Victim resolution or restitution services
Almost all packages offer some form of support for identity restitution in case of an identity theft, although nation-wide there are numerous non-profit organizations and support groups that provide similar services free of charge. Basic services in identity theft guard packages include free consultation, packaging of publicly available forms and hotline services. Individuals at higher risk due to the volume of their transactions or their high net worth can subscribe to more expensive options that provide comprehensive coverage of most reporting, paperwork and filing tasks.
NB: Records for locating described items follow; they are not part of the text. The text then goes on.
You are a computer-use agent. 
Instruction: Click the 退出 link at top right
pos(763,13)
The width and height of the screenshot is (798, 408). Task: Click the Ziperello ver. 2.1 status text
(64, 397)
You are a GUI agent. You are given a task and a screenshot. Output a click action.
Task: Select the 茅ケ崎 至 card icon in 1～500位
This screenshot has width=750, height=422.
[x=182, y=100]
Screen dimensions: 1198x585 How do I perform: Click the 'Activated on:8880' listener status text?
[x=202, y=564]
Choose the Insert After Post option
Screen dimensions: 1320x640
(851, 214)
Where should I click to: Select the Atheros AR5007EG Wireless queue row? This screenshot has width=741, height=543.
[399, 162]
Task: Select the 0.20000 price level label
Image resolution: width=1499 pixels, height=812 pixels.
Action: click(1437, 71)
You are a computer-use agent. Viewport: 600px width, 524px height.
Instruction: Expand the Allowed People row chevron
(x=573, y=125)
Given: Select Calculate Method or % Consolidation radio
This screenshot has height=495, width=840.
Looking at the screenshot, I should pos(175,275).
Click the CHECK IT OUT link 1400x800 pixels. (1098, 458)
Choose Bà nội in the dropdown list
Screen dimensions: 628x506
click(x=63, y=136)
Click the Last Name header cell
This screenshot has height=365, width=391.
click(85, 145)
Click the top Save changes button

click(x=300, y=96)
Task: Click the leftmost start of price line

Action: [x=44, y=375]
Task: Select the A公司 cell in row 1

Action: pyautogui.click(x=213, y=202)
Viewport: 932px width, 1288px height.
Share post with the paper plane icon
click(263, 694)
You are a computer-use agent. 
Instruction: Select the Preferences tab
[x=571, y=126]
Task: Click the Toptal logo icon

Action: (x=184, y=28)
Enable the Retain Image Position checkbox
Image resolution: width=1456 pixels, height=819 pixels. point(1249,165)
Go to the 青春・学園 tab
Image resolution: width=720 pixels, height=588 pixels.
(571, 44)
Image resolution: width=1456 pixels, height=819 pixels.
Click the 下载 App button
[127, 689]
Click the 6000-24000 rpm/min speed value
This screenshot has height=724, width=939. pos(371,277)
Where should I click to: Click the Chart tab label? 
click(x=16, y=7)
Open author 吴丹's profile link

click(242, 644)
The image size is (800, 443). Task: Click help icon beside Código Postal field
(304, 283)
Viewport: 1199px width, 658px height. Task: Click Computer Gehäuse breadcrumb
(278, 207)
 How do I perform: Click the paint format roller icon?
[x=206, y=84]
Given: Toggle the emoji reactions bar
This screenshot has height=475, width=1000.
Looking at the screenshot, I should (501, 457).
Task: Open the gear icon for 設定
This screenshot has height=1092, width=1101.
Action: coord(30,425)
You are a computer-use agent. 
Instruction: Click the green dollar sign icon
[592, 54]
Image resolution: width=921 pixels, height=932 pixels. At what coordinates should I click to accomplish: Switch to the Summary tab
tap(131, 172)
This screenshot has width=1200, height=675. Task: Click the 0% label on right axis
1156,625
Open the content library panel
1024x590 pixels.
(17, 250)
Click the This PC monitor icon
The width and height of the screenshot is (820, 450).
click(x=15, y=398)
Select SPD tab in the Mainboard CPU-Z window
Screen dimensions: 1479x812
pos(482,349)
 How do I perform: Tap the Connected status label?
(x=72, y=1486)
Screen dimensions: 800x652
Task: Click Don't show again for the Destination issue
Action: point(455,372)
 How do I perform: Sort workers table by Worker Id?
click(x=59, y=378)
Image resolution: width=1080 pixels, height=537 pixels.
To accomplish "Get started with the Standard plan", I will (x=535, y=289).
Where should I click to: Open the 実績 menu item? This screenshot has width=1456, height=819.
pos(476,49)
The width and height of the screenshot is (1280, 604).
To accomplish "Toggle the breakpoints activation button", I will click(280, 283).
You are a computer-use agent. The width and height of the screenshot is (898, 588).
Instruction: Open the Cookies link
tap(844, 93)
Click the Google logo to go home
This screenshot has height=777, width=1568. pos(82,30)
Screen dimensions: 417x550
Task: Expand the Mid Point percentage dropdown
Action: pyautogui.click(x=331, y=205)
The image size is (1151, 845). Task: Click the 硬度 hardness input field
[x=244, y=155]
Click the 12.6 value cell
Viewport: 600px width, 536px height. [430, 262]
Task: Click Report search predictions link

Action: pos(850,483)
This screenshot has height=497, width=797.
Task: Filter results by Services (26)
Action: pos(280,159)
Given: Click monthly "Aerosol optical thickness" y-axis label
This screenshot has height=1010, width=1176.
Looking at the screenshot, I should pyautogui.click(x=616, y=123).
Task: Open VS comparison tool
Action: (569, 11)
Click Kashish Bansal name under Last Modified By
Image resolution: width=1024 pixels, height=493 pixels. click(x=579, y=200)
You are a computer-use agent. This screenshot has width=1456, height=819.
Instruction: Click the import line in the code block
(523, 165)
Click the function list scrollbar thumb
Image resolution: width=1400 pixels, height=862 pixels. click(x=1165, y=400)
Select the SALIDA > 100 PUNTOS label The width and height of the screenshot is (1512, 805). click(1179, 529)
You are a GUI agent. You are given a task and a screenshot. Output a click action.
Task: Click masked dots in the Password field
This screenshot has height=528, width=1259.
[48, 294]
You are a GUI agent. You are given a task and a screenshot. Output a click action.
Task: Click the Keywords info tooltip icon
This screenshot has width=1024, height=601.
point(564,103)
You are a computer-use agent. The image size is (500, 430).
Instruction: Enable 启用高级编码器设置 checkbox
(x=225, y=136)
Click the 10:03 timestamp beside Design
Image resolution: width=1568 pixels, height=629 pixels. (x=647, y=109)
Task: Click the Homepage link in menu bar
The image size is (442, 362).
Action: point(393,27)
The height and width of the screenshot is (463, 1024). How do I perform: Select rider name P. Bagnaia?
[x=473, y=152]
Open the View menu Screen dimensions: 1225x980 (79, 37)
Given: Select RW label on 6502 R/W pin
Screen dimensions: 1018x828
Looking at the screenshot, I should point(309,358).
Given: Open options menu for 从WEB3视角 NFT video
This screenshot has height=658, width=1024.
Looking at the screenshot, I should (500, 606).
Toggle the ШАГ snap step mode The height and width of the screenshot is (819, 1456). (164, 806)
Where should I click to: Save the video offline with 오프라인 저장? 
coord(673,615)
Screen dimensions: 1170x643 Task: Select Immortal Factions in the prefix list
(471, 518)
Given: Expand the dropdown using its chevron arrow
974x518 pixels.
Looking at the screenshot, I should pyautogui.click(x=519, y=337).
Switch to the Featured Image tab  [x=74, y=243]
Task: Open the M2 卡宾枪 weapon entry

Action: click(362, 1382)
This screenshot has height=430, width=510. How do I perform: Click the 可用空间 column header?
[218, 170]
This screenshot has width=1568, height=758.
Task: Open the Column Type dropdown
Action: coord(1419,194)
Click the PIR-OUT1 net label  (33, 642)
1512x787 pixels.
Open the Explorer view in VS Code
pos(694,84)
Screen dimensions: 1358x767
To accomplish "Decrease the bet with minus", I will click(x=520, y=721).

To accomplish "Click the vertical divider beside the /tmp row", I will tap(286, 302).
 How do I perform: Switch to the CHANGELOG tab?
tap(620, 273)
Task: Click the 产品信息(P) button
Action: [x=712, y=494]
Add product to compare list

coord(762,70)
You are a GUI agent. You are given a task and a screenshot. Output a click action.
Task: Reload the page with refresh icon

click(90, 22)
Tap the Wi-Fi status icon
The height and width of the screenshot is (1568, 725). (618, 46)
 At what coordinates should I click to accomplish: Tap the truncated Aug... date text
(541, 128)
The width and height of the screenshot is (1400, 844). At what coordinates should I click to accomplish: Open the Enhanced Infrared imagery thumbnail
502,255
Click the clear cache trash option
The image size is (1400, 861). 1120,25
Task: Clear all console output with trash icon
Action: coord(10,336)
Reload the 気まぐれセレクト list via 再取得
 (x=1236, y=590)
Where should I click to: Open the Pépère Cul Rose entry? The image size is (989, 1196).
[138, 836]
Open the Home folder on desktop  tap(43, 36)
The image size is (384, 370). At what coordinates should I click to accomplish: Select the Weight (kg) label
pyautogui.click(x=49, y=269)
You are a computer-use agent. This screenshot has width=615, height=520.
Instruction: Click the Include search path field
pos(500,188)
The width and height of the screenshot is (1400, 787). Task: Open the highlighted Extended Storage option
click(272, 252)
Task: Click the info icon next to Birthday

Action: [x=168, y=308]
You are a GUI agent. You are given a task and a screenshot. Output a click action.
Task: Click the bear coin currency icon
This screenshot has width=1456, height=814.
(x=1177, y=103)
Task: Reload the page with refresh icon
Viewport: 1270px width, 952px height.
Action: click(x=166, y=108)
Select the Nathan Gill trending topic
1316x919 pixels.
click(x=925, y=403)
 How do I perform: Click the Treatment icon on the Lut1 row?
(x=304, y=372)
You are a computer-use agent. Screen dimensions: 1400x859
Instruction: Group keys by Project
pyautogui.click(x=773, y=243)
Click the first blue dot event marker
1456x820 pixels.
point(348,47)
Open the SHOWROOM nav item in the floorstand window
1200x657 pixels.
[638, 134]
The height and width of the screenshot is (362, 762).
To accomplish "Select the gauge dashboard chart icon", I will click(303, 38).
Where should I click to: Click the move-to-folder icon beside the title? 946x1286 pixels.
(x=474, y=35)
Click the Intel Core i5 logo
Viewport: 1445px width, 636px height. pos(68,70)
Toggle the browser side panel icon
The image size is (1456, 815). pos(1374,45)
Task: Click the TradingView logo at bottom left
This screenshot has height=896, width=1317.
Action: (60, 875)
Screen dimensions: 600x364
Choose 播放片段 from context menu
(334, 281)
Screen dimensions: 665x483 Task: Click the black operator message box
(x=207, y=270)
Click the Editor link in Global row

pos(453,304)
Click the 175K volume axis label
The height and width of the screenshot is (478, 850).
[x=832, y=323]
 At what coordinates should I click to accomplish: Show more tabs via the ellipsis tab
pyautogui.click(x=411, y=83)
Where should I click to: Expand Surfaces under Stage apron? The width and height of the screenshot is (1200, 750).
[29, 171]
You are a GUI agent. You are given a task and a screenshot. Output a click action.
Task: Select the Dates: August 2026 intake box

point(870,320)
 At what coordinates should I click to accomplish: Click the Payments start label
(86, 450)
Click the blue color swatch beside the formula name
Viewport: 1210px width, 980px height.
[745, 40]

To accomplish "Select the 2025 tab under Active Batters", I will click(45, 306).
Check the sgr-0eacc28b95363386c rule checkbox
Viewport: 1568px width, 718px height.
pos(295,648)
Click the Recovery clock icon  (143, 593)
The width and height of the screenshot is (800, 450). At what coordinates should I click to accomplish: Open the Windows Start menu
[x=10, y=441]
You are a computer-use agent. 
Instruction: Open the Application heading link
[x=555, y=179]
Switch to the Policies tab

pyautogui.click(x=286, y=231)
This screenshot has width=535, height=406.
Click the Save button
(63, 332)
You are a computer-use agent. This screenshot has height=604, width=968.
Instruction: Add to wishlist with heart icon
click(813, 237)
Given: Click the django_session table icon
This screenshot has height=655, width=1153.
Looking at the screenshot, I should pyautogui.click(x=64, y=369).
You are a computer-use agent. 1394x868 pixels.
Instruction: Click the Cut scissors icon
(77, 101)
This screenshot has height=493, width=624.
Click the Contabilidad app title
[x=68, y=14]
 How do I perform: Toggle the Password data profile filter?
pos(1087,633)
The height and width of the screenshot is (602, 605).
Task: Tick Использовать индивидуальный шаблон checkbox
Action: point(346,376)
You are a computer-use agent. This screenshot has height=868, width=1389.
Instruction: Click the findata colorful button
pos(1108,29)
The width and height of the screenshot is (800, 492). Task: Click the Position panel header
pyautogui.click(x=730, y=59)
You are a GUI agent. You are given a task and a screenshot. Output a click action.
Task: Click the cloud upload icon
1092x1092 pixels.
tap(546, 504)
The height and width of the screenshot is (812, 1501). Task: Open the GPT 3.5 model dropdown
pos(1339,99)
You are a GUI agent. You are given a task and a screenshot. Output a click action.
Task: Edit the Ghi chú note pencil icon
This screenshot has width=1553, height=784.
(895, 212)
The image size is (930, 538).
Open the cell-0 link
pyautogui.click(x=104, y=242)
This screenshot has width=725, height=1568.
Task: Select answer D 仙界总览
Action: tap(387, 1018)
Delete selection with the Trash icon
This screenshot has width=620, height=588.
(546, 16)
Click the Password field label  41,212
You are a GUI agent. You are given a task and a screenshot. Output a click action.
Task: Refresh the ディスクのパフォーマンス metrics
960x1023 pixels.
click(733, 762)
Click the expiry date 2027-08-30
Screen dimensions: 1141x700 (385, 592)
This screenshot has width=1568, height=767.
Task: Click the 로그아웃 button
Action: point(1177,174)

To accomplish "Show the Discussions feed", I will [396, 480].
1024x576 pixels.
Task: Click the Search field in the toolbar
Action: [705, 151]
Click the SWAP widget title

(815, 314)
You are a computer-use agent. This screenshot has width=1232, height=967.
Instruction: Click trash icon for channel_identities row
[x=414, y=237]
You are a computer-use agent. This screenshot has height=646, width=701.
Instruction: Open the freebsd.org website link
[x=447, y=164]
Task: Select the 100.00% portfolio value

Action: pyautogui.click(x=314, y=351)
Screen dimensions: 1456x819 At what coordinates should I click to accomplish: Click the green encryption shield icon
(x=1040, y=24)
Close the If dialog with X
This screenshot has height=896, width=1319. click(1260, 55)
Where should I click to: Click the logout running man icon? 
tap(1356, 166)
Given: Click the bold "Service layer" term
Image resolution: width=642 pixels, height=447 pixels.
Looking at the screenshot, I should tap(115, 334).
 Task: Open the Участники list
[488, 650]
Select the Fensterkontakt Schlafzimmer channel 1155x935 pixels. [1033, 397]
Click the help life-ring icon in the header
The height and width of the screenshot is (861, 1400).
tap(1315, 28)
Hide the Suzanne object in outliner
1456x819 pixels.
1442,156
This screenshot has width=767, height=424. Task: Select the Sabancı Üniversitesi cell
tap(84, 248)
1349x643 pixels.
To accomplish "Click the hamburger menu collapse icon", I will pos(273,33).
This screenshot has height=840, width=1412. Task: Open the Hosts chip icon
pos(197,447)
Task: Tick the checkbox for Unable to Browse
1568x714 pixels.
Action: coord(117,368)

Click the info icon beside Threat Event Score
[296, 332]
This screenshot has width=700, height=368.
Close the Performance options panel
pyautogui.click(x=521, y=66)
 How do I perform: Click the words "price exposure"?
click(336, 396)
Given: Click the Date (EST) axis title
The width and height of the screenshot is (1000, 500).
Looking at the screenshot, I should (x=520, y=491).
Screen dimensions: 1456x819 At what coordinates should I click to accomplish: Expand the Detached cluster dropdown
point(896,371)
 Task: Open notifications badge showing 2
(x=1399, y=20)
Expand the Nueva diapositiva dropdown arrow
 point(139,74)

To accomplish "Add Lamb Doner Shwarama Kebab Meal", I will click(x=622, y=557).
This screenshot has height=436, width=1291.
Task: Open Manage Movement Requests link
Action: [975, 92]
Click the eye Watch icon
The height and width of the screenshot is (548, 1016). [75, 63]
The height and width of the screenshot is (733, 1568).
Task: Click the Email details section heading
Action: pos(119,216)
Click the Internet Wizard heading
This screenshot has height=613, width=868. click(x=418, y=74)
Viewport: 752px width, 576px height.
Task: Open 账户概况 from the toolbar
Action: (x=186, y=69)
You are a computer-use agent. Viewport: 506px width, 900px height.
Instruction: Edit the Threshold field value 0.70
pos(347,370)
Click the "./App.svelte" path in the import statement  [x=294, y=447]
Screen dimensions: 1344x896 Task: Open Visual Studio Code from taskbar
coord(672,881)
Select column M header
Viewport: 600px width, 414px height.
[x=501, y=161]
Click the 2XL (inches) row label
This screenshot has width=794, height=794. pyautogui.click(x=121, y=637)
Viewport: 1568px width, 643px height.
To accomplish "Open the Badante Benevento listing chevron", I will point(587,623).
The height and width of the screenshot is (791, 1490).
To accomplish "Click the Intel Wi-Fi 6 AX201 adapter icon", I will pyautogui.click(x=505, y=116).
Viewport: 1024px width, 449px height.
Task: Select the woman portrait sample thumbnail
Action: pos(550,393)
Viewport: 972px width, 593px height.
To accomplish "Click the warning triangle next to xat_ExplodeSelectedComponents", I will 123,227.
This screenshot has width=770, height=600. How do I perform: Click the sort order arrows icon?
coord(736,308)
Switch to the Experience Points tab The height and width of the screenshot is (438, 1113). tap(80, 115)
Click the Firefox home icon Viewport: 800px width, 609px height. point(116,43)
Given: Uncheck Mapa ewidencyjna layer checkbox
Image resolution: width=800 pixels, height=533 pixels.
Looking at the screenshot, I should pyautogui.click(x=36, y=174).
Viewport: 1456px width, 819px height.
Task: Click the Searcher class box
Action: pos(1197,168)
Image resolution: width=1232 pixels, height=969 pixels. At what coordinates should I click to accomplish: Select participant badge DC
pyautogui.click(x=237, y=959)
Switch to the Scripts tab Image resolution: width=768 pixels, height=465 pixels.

Security software and secure online solutions
A growing number of companies offer software solutions to provide users with full control over their financial and personal information in online transactions. These tools mask users’ real information untraceably and store it securely. Secure Payment Agents (SPAs) and other applications are increasingly used by businesses and individuals engaged in large volumes of electronic transactions.
Identity theft insurance
Identity theft insurance provides coverage up to a pre-specified amount for losses and costs related to the incident. Early detection can limit the exposure; however, identity breach is expected to result in clean-up costs as a minimum.
Working with your bank
Fraud and identity theft are real threats lurking around every transaction. With the proliferation of new technologies, there are more and newer ways for consumers to become victims. Fortunately, technology can also be leveraged to mitigate some of the risks. With banks and most businesses exposed to the risks as much, as if not more than, individuals, consumers should actively search for and leverage the solutions and services that the institutions equipped with significant resources and experience offer. It is also important to keep in mind that the most ambitious fraud attempts target the financial institutions themselves with their vast databases of information. Keeping in close touch with financial institutions is becoming more crucial than ever to understand and control the risk of fraud.